## SOURCE DOCUMENT
Saturday, August 28, 2010

Mahatma Gandhi was pro-life. VERY pro-life

Except for the absence of a theology of the body, you'd think you were reading Pope Paul VI.

With a remarkable degree of foresight, Gandhi was willing to take the contraceptive mentality to its natural conclusion on another issue as well:

If mutual consent makes a sexual act moral, whether within marriage or without, and, by parity of reasoning, even between members of the same sex, the whole basis of sexual morality is gone and nothing but misery and defect awaits the youth of the country. It is futile to hope that the use of contraceptives will be restricted to the mere regulation of progeny. There is hope for a decent life only so long as the sexual act is definitely related to the conception of precious life. This rules out of court perverted sexuality and, to a lesser degree, promiscuity. Divorce of the sexual act from its natural consequence must lead to hideous promiscuity and condonation, if not endorsement, of unnatural vice.

Gandhi repeatedly made the connection between the spread of artificial birth control and an increase in homosexual behavior, arguing that a sexual ethic based simply on the gratification of passions would make it "the rage among boys and girls to satisfy their urge among members of their own sex.: This was a radical prediction to make at the time, but Gandhi insisted on fundamentally equating sexual gratification, whether hetero- or homosexual, divorced from its procreative aspect.

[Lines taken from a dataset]
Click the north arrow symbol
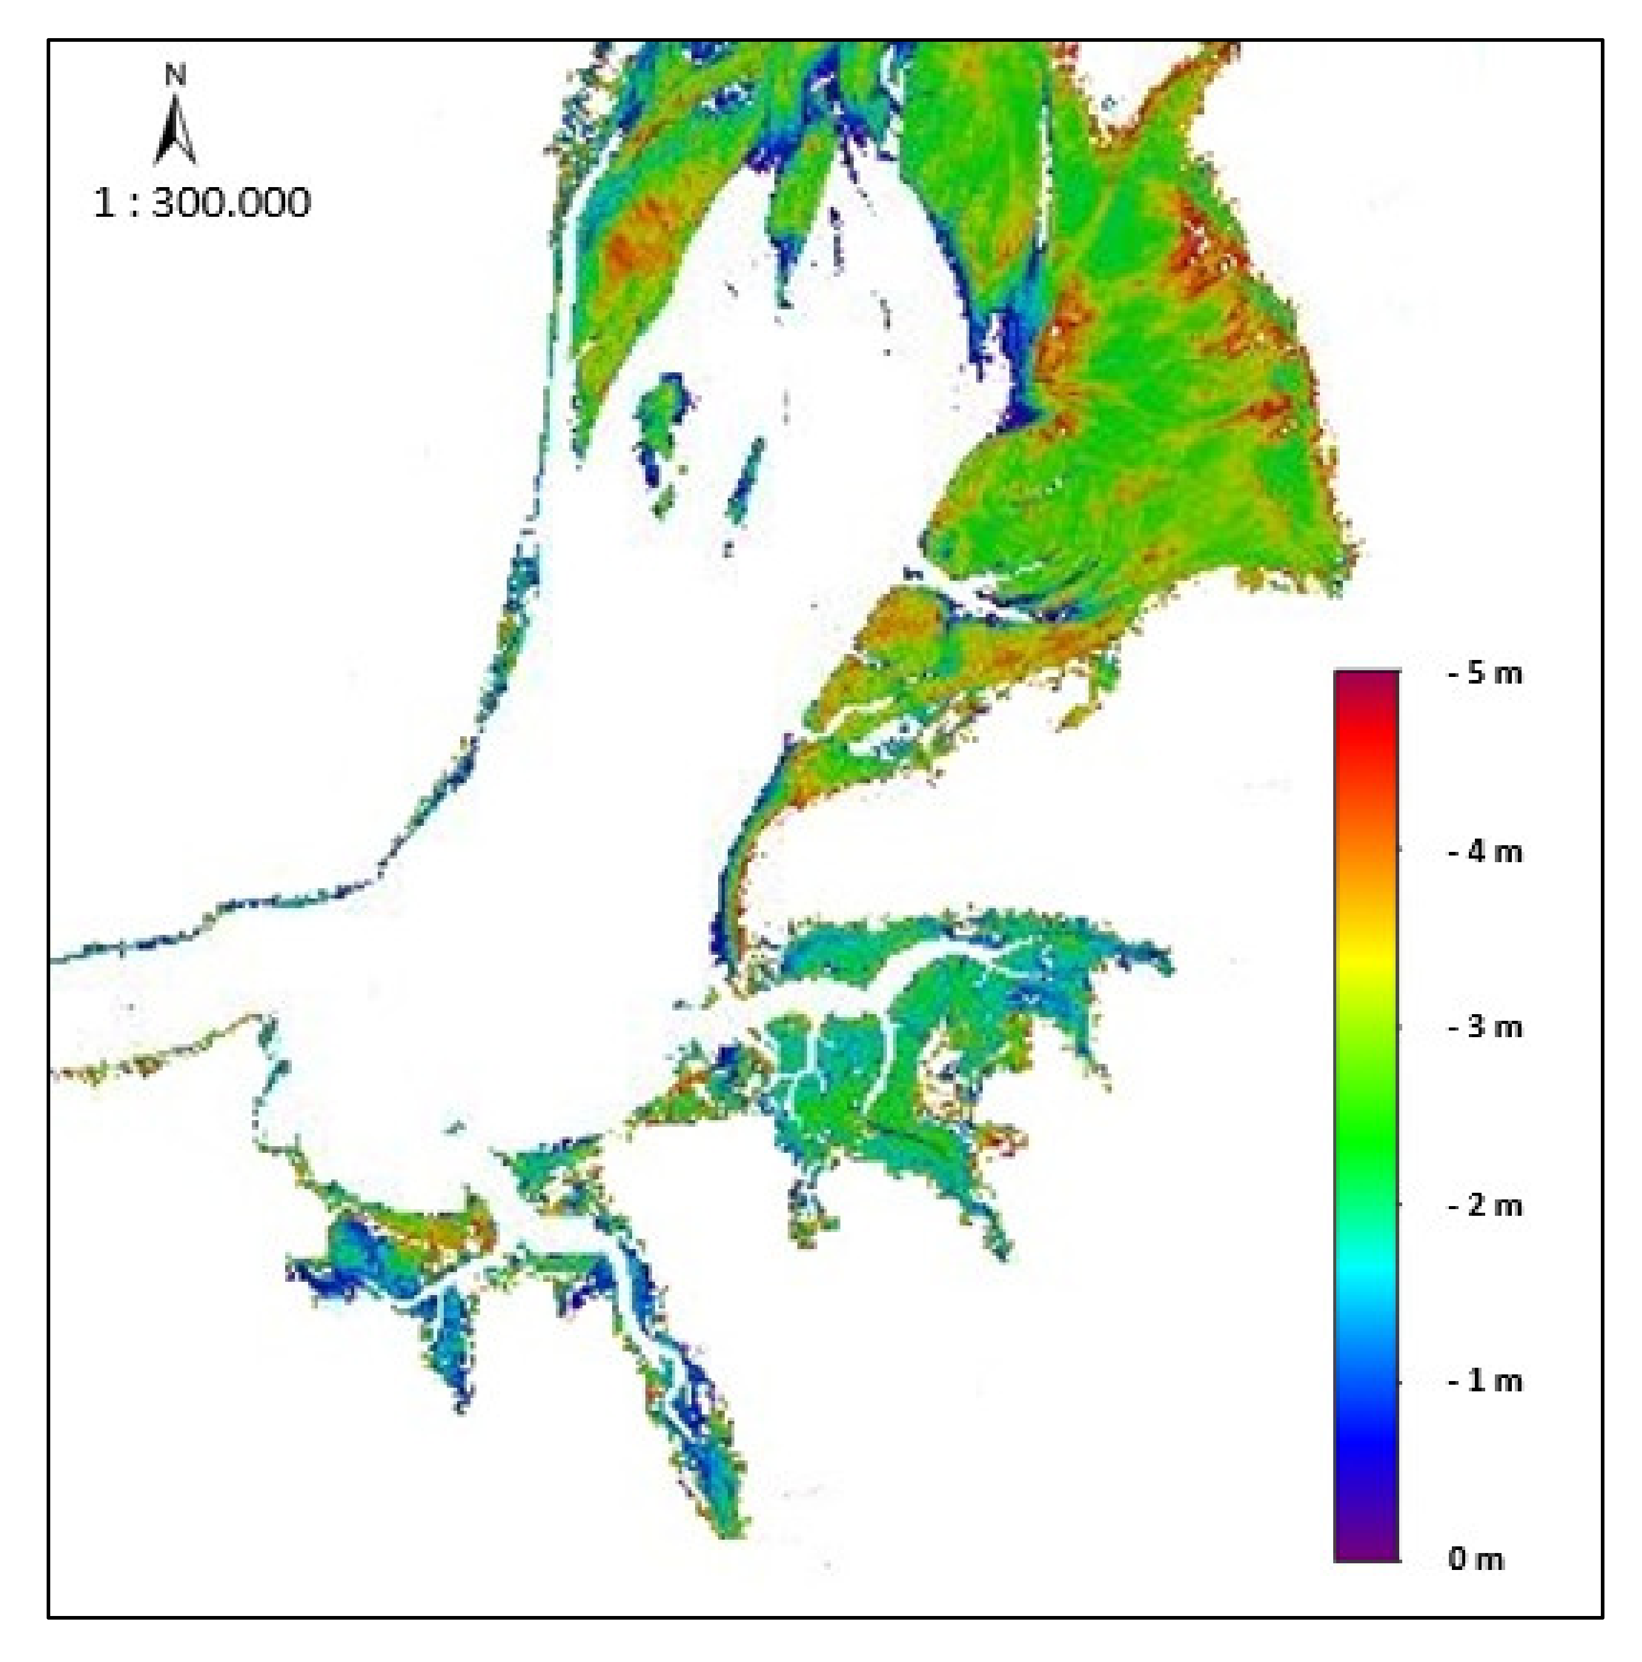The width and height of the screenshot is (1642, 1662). coord(176,131)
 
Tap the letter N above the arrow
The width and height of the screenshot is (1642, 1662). coord(176,76)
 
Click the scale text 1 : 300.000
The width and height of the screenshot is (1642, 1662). coord(201,203)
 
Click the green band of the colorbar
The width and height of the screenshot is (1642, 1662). coord(1366,1118)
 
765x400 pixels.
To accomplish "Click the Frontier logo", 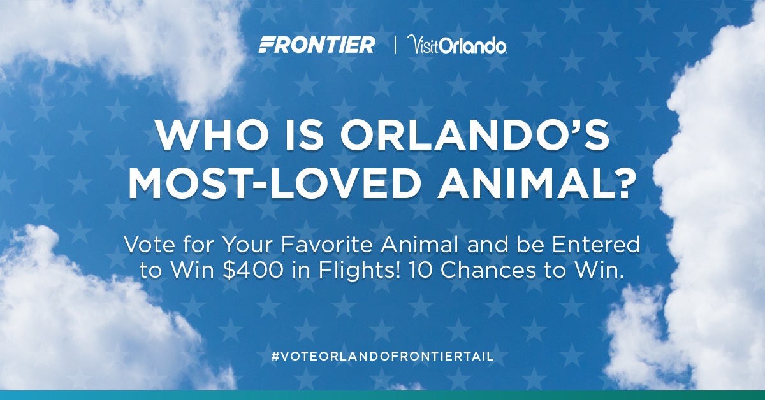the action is [x=317, y=45].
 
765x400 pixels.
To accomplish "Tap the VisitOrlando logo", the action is [x=457, y=45].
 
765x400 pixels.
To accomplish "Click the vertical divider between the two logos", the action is [x=395, y=45].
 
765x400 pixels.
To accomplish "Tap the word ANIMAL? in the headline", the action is [x=537, y=183].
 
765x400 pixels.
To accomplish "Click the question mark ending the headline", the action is [x=623, y=183].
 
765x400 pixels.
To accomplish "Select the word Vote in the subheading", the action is [x=149, y=245].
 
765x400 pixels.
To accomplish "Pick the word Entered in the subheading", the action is [x=596, y=245].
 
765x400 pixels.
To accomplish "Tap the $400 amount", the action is [x=252, y=270].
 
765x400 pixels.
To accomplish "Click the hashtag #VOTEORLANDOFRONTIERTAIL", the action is [x=382, y=356].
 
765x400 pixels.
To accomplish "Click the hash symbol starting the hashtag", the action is [x=275, y=356].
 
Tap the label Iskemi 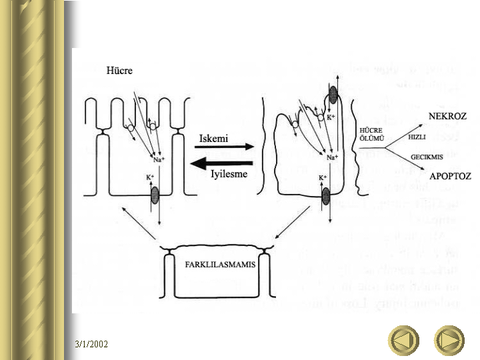pos(214,138)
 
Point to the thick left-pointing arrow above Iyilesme pos(217,162)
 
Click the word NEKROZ pos(447,115)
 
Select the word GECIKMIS pos(427,157)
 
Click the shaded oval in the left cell pos(156,195)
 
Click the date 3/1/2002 pos(91,344)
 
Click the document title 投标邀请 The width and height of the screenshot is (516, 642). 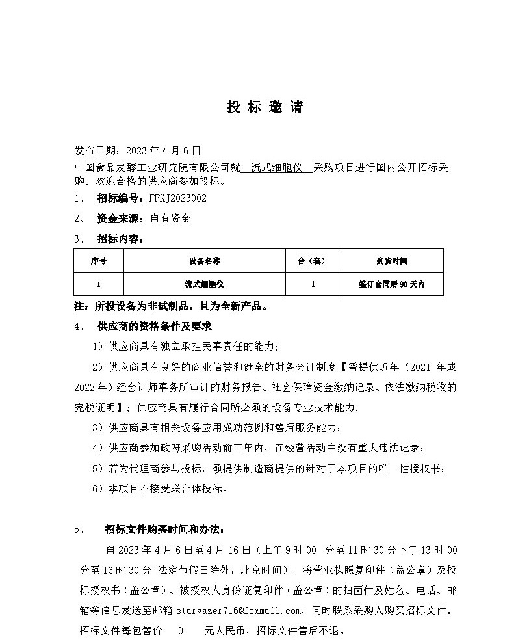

## WHAT YOU ARE ASKED TO DO
Print the passage of the post on Gandhi's views from "With a remarkable" to "of unnatural vice.", word for word.

## SOLUTION TO THE EXERCISE
With a remarkable degree of foresight, Gandhi was willing to take the contraceptive mentality to its natural conclusion on another issue as well:

If mutual consent makes a sexual act moral, whether within marriage or without, and, by parity of reasoning, even between members of the same sex, the whole basis of sexual morality is gone and nothing but misery and defect awaits the youth of the country. It is futile to hope that the use of contraceptives will be restricted to the mere regulation of progeny. There is hope for a decent life only so long as the sexual act is definitely related to the conception of precious life. This rules out of court perverted sexuality and, to a lesser degree, promiscuity. Divorce of the sexual act from its natural consequence must lead to hideous promiscuity and condonation, if not endorsement, of unnatural vice.